Par curiosité intellectuelle, un juge ne peut se saisir d’une affaire, mais au plaignant de le saisir et à défaut de plaignant c’est le ministère public qui le saisit.
Les juges de la cour suprême ont d’abord jugé sur pièce les dossiers de candidatures et ont validé en l’état la première liste. Ensuite, ils ont été saisis par divers plaignants qui ont fait recours. Sur ce ils ont statué sur les recours et non sur l’ensemble du dossier.
Sur la présentation du recours d’El Maaceli, le procureur auprès e la cour aurait pu profiter de l’occasion des données avancées, pour saisir la cour pour fin d’invalidation des autres candidatures du parti JUWA aux postes de gouverneurs. Ne l’ayant pas fait, la cour ne saurait se saisir d’elle-même pour invalider les candidats de ce parti aux postes de gouverneurs. Le procureur pourtant, n’a pas manqué de diligenter une enquête supplémentaire, sur la patrimoine d’ l’ex-vice-président, jusqu’à obtenir les documents qui ont valu à sa disqualification.
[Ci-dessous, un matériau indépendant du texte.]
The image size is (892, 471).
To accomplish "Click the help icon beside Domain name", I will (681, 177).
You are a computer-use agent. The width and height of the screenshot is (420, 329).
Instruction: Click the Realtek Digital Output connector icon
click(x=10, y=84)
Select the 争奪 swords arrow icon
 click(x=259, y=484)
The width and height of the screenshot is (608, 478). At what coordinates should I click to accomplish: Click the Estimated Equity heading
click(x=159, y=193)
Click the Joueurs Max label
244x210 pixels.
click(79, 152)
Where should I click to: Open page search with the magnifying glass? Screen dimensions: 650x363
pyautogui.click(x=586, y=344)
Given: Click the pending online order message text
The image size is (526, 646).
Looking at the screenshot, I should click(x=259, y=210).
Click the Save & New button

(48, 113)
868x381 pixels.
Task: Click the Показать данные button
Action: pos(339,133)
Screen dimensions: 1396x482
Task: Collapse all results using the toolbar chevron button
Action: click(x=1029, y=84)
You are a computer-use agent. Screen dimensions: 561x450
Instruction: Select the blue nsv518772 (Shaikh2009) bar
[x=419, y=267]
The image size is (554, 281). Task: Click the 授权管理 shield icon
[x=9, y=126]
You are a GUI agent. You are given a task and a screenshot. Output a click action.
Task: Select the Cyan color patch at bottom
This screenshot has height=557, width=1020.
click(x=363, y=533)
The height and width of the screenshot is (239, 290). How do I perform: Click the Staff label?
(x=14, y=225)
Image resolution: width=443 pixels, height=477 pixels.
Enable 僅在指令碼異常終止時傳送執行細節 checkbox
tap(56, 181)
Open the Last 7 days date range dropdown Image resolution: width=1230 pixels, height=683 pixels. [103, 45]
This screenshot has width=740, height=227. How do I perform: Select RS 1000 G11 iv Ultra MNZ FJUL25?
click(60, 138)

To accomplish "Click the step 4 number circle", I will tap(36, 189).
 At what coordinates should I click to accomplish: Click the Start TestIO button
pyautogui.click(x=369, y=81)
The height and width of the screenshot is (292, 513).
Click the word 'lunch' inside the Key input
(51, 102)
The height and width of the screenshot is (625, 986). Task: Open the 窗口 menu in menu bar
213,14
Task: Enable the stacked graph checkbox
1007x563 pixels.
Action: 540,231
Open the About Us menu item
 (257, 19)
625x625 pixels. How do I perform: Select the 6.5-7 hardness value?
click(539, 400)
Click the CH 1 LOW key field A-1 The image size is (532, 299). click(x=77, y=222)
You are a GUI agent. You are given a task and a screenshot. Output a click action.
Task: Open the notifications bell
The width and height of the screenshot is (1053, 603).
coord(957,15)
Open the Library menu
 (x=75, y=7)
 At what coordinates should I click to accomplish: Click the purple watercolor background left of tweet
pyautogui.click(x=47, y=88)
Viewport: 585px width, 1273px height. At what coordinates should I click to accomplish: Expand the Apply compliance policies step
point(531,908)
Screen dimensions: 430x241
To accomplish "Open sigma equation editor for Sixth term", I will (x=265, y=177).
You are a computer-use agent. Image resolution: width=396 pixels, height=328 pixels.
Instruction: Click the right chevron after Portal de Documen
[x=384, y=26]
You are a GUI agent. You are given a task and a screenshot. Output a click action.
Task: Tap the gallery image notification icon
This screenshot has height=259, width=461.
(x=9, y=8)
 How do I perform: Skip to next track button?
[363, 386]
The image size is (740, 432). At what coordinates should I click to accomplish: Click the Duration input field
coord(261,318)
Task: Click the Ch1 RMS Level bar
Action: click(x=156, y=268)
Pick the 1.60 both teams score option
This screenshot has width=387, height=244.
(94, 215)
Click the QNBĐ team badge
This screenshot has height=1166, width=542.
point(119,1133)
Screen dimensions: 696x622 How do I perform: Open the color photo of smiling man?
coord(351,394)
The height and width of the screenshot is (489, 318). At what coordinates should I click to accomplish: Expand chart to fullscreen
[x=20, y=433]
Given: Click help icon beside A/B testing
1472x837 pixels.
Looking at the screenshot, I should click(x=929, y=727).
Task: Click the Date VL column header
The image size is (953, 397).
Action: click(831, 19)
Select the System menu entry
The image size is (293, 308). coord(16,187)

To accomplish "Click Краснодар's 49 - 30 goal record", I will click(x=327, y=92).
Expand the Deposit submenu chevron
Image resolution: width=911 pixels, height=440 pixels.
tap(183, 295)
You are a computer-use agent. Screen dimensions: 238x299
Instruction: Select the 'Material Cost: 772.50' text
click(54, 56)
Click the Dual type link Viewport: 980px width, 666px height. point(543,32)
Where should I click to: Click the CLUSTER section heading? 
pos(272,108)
Le corps électoral étant maintenant en mesure de choisir parmi les treize candidats à la présidence et aux 21 candidats, il est intéressant de voir comment les comoriens élisent leurs candidats.
En général le taux de participation se situe aux alentours de 70%, ce qui n’est pas négligeable. De ces comoriens qui se déplacent, 30% votent par conviction religieuse et juge sur pièce les candidats par rapport à leur pratique. Ils n’obéissent à aucune consigne de vote. Cette caste électorale est née dans les années 90 avec l’avènement de Taki. Ils ont fait élire Taki, Azali en 2001, Elbak, Sambi, Ikililou etc… Il y a 20% qui se déplacent par adhésion à une formation politique et 20% qui se déplacent en fonction d’une opportunité.
Chaque prétendant doit inscrire ses électeurs dans ces trois catégories et bâtir sa stratégie de campagne. Les plus riches achèteront les voix des 20% d’opportunistes, les plus religieux feront campagne sur la récitation du coran et les partisans se partageront les 20% de militants, sous le slogan nous avons la meilleure approche pour le pays. Cette sanctuarisation du corps électoral, a fait que les programmes sont rédigés à la hâte pour les besoins des réseaux sociaux, mais que les grandes lignes ne sont jamais que rarement reprises dans les discours des meetings.
Pour cette année nous allons assister à deux phénomènes nouveaux. Le premier, les faiseurs du roi ne sont ni candidats, ni opportunistes, ce sont des hommes de conviction. Comme cette élection se jouera à Anjouan, les hommes forts ne sont en mon sens : Mohamed Bacar et Ibrahim Halidi. Leur choix sera décisif car ils ont des militants fidèles.
L’invalidation d’Ibrahim Halidi à la candidature du gouverneur d’Anjouan pourrait sonner comme une double trahison d’Azali et libère ce dernier de la tutelle pour reconnaissance du choix d’Azali en 2006 qui s’est porté sur sa personne contre son propre vice-président Caambi El Yachourtui. Sa participation aux Assises, puis au référendum, lui a permis de s’affranchir de cette dette et prendre son envol.
Pour Mohamed Bacar, son exil forcé n’a jamais été avalisé par ses partisans qui sont nombreux dans l’ile. Ces élections sont une occasion rêvée pour ces militants pour régler à la fois leur compte contre JUWA et signer un pacte de retour du chef. A cet égard, le président Azali fait les yeux doux à ces deux hommes, Sarkozy à la Direction Régionale des Impôts et Halidi dans le premier cercle dans toutes les représentations.
Le second phénomène, est l’exacerbation de la population non habituée à voir des ex-dirigeants de très haut-rangs occupaient les bancs des accusés. Jusqu'à ce jour, les dirigeants détenus dans des prisons l’ont été pour des raisons politiques ou assimilées, cette fois-ci le discours ne passe pas tant les accusations sont flagrantes et il n’y a que leurs partisans à croire à la détention politique.
De cette situation, est née une détermination à en découdre avec le pouvoir. Cet état d’esprit conduit toutes les classes sociales à doubler de vigilance à tel point que même l’armée pourrait pour une fois, se plier au verdict des urnes.